There is something in the air...

It feels thick.

It's as if we're in an enclosed room and if a match were to be lit, there would be a massive explosion. The question is will this explosion be a good thing or a bad thing?

Now I'm not one to get all crazy and over spiritualize things...usually.

But today, something is different. I can't deny the spiritual world. I can't deny that Ephesians 6 is real.

I feel it.

I sense.

I see it.

I see the lives of people very close to me being ravaged and ripped apart. I see others even closer that feel like they are on the brink of shutting down.

The only way I can describe it is as an attack...an onslaught...an all out war. No one said that planting a church would be easy. But right now, I feel like I have to stop playing games. Stop praying little wimpy prayers.

On the way home from the gym this morning something snapped inside of me...It was a "I can't stand this anymore" kind of snap. A "I can't stand this anymore and we have GOT to do something about it" kind of snap. I literally raged out in the spiritual realm and started to pray like I haven't in a while. It's hard to explain. I was yelling, crying, listening...you name it. And all I can attribute this sudden change to is one thing...
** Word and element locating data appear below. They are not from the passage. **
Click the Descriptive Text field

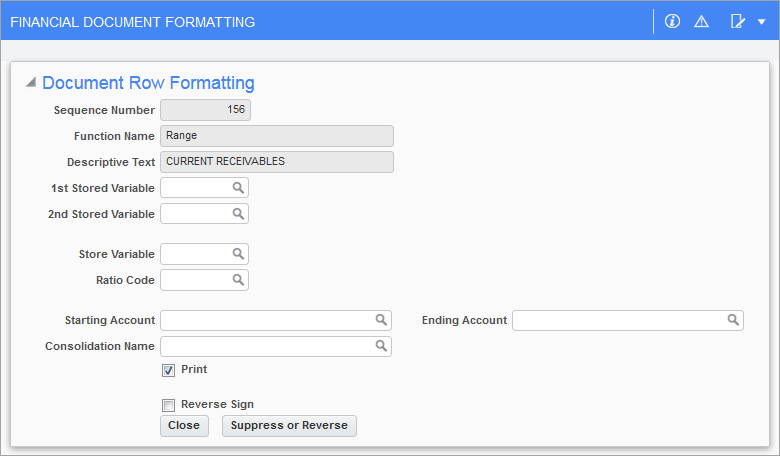(277, 162)
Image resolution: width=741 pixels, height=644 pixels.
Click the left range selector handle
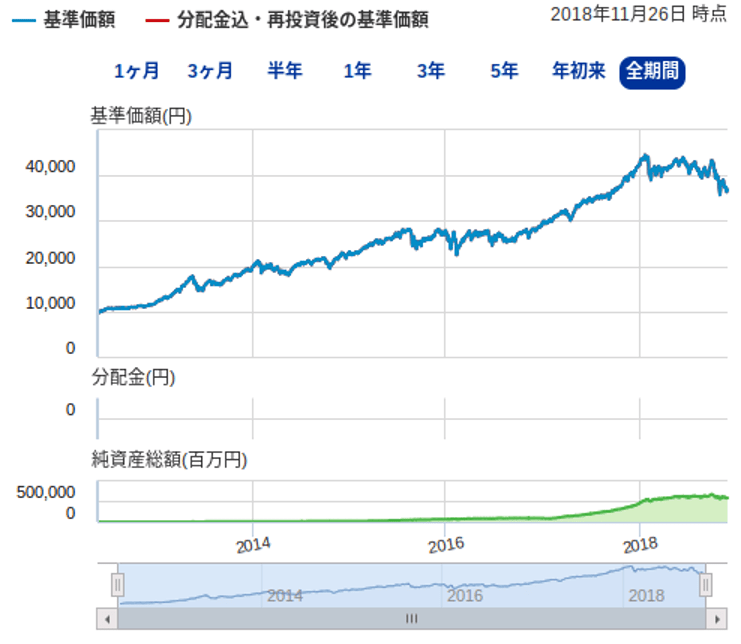[118, 584]
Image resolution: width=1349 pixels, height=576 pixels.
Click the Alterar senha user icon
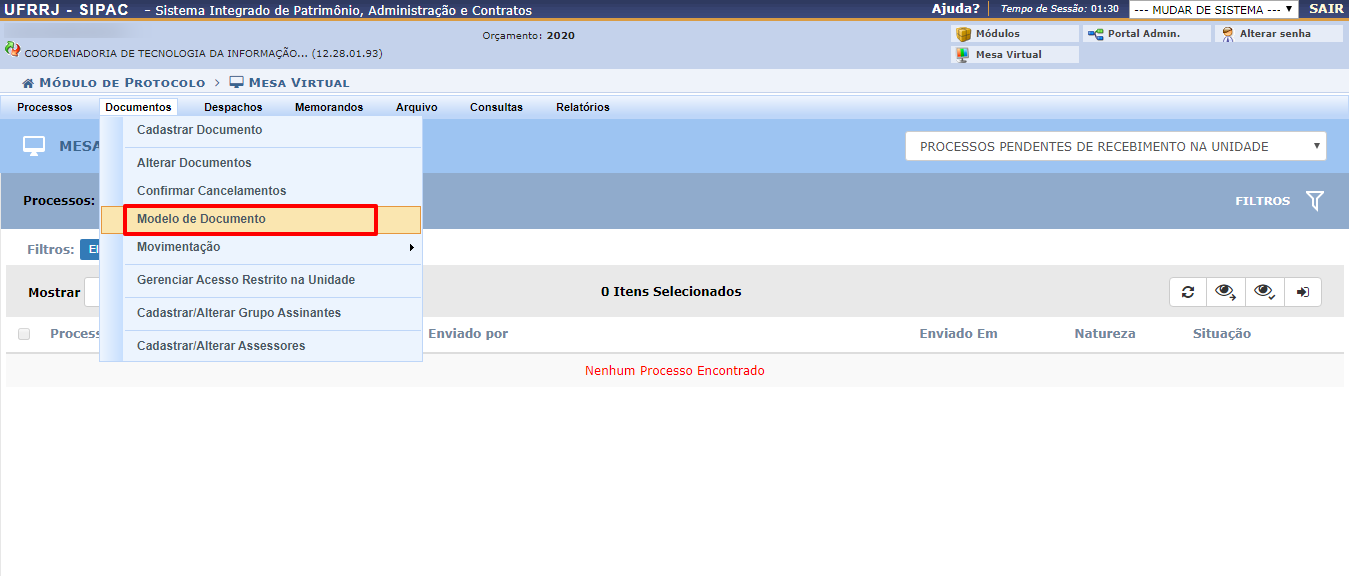pos(1227,34)
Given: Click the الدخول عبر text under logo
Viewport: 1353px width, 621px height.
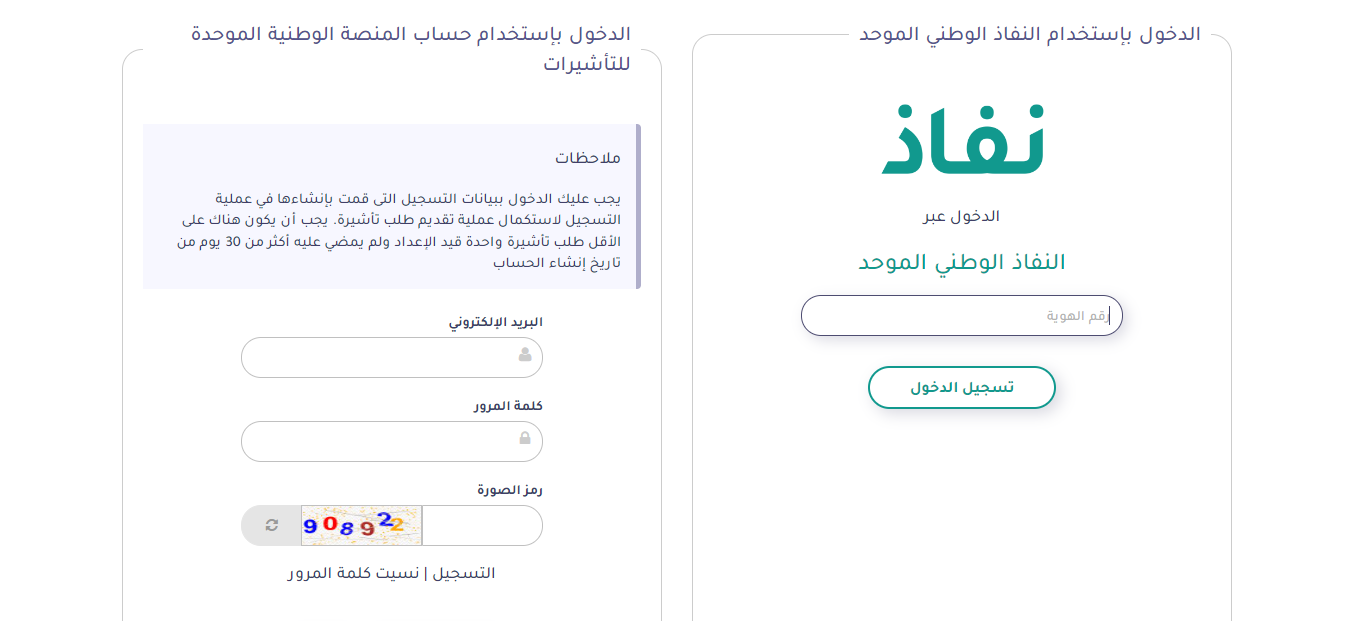Looking at the screenshot, I should click(x=961, y=216).
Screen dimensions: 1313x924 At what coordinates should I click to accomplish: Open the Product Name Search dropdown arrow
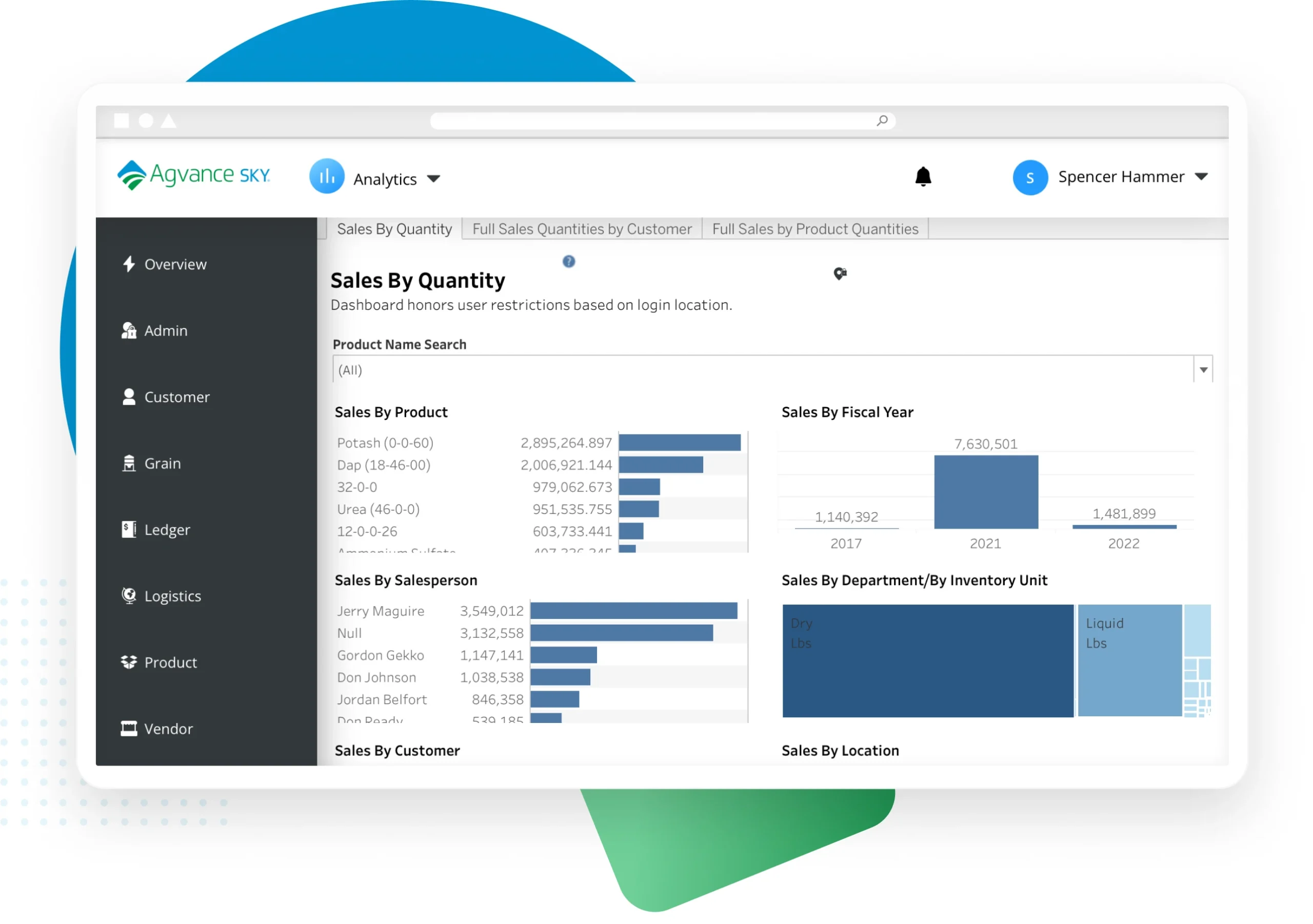[1203, 370]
I asked for God's heart for this city and region. I know...it sounds weird. But I've come to realize that I'm very selfish and greedy and arrogant and if TXC is going to reach ANYONE and reconnect them to Jesus, then I, as the "lead" leader, have got to see our region through the eyes of God and feel his heart for the people.
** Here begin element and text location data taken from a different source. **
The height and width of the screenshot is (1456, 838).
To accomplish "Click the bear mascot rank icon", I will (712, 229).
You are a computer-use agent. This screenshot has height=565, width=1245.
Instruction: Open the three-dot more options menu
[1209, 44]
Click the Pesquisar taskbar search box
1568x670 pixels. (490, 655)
So I asked for it. And this is what I got. The anger I felt this morning and am still feeling is not anger towards people that don't follow Jesus. It's anger towards Satan (Yes I know...some of you think that even mentioning his name is giving him to much credit) It's anger at the injustice that is going on in the lives of people in this region...people in our church...my friends. It doesn't have to be this way!

Part of the problem is that I think too many of us are sitting on the sidelines...watching. And as we watch, we are getting taken out. We are watching because we are afraid. But the reality is that whether you choose to watch or whether you choose to run into the war head on...you are a target. So do you want to be a target that is fighting or a target that is watching?
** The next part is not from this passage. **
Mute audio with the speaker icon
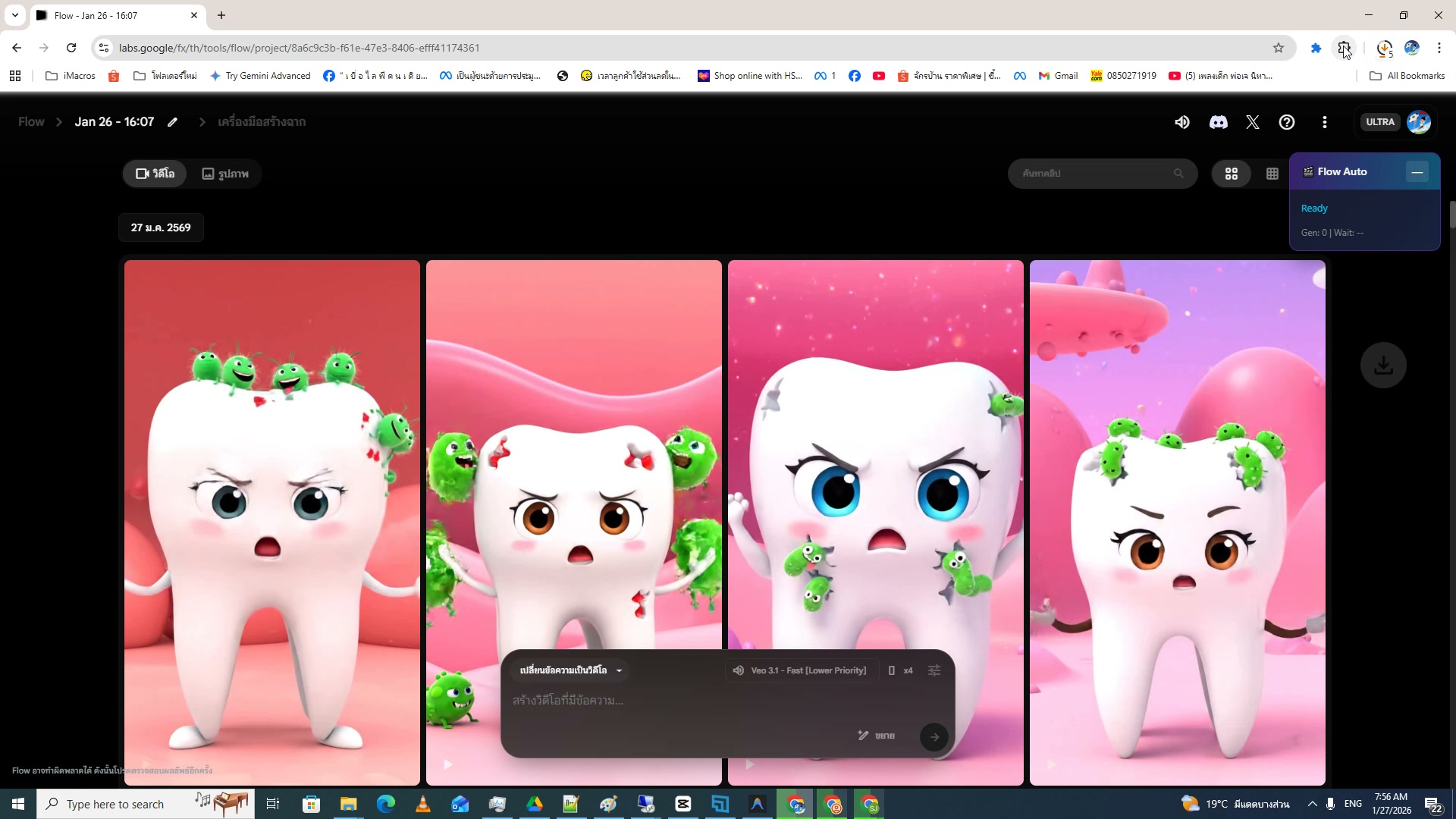Image resolution: width=1456 pixels, height=819 pixels. pos(1183,121)
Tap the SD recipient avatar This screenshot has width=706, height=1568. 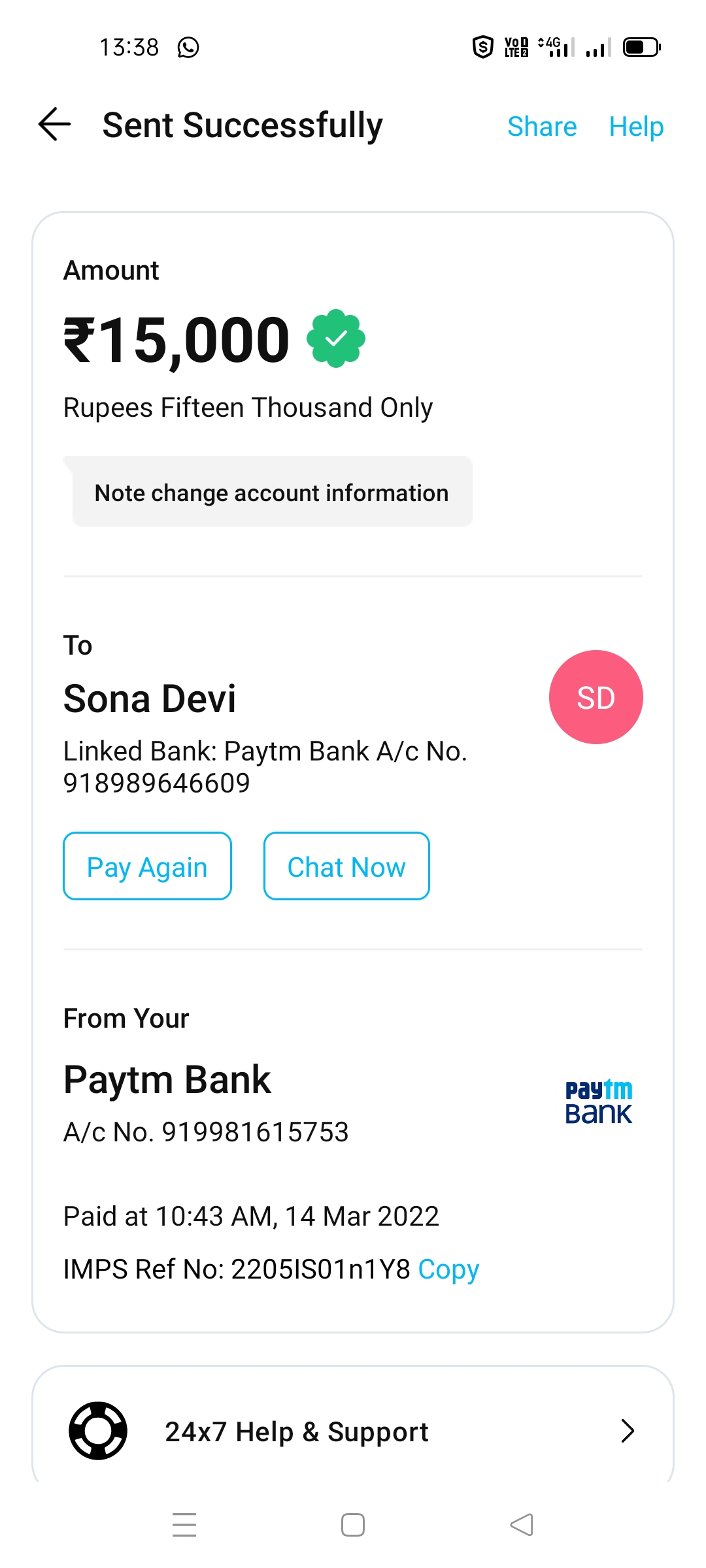pyautogui.click(x=596, y=697)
For anyone that reads this and is a part of TXC or is in support of TXC, I want you to do something. I want you to get off the sidelines. And right now, you do this by starting to pray. Start praying that God would continue to give us his favor with anyone that is disconnected from him. Pray that our influence would continue to expand that those seeking God would find him. Pray that those in our church and community would find the freedom that God says is already ours. Pray that God's kingdom would forcefully advance in Mission.

I know I might sound crazy to some of you. You may even be laughing. You might think I'm over spiritualizing this...that I sound like a wing nut.

But I've come to this conclusion...

I DON'T CARE! We are always going to have critics - if not more when this starts to pick up like it will. Why not get started now! This is far too important to pussy foot around living in fear of what people will think. I can't care what other people think about me because it will paralyze where we go as a church. The lives of thousands and thousands of people are at stake and I'm choosing RIGHT NOW to run into the war with everything I've got.


And when this match is lit, I am believing that the explosion we see will be thousands of people running towards God, not away.